Önalım davasına konu payın ilişkin bulunduğu taşınmaz paydaşlarca özel olarak kendi aralarında taksim edilip her bir paydaş belirli bir kısmı kullanırken bunlardan biri kendisinin kullandığı yeri ve bu yere tekabül eden payı bir üçüncü şahsa satarsa, satıcı zamanında bu yerde hak iddia etmeyen davacının tapuda yapılan satış nedeniyle önalım hakkını kullanması TMK’nın 2. maddesinde yer alan dürüst davranma kuralı ile bağdaşmaz. Kötüniyet iddiası 14.2.1951 tarihli ve 17/1 sayılı Yargıtay İçtihadı Birleştirme Kararı uyarınca davanın her aşamasında ileri sürülebileceği gibi mahkemece de kendiliğinden nazara alınması gerekir. Bu gibi halde savunmanın genişletilmesi söz konusu değildir. Eylemli paylaşmanın varlığı halinde davanın reddi gerekir.
Somut uyuşmazlıkta, alt kısmı dükkan üst kısmı kahvehane niteliğindeki 1.. parsel sayılı taşınmazda davacı ve davalı dışında dava dışı Hasan ve Fatma’nın da paydaş olduğu görülmektedir. Fen bilirkişisinin 29.04.2013 günlü raporunda, 1.. parseldeki eczahane olarak kullanılan taşınmazın davalı; birahane olarak kullanılan taşınmazın davacı ve kahvehane olarak kullanılan taşınmazın dava dışı Fatma’nın tasarrufunda bulunup, başka bağımsız bölüm bulunmadığı belirtilmiştir. Keşif ve duruşmalarda dinlenen davalı tanıkları da davacı ve davalı tarafından ayrı ayrı tasarruf edilen bağımsız bölümlerin bulunduğunu söylemiştir. Taşınmazda davacı ve davalının ayrı ayrı kullanımında olan bağımsız bölümler bulunmakta olup, davalı tasarrufundaki bağımsız bölüm payını devraldığı önceki malikin kullandığı bağımsız bölümdür. Davalıya payını devreden satıcının kullanımında olan bağımsız bölümün davalı tarafından satış yoluyla edinilmiş olup, satıcı zamanında bu yerde hak iddia etmeyen davacının tapuda yapılan satış nedeniyle önalım hakkını kullanması TMK’nın 2. maddesinde yer alan dürüst davranma kuralı ile bağdaşmaz. Bu nedenle, eylemli paylaşım bulunması nedeniyle davanın reddi gerekir.

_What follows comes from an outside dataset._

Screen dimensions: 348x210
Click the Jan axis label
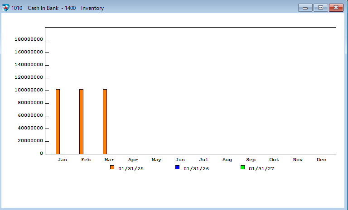point(62,160)
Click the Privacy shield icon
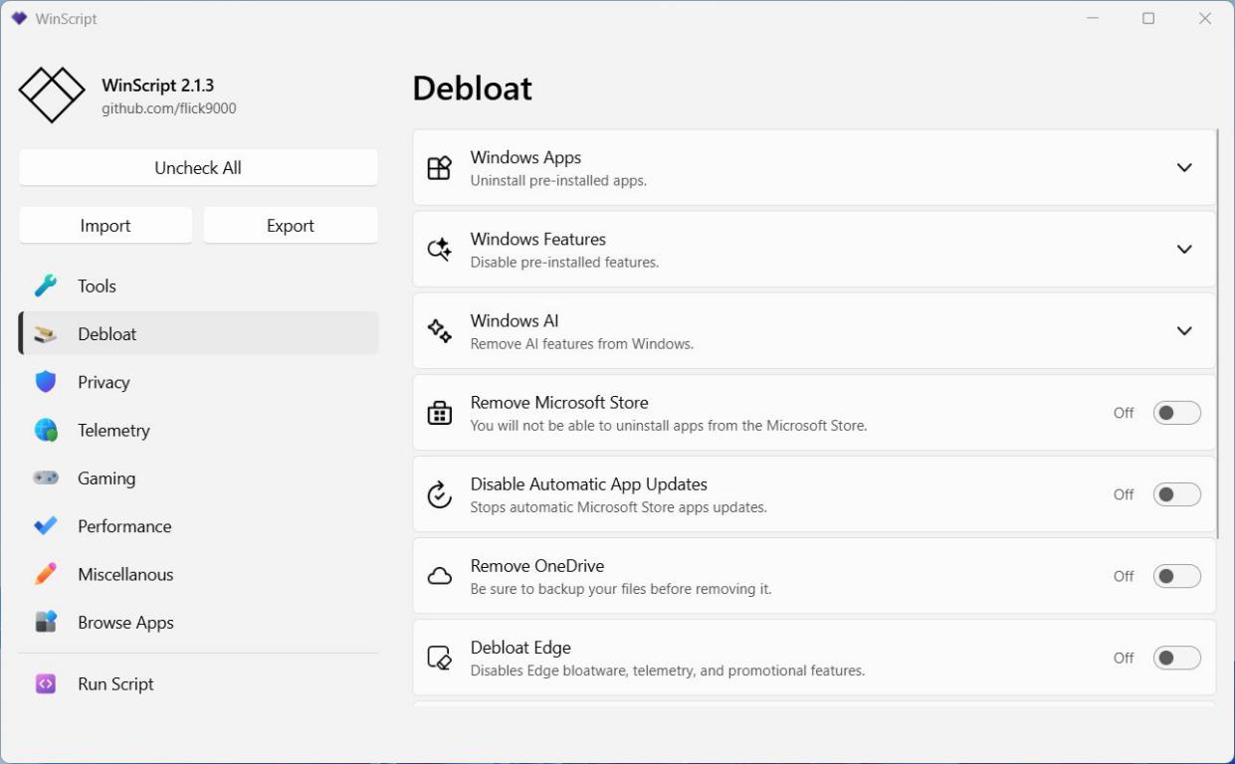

Mahkemece, yukarıda açıklanan hususlar uyarınca davanın reddine karar verilmesi gerekirken yazılı gerekçeyle davanın kabulüne karar verilmesi doğru görülmemiş, kararın bu nedenle bozulması gerekmiştir.
SONUÇ: Yukarıda açıklanan nedenlerle davalı vekilinin temyiz itirazlarının kabulü ile hükmün BOZULMASINA, 1.100 TL Yargıtay duruşma vekalet ücretinin davacıdan alınarak davalıya verilmesine, peşin yatırılan harcın istek halinde yatırana iadesine, 18.03.2014 tarihinde oybirliği ile karar verildi.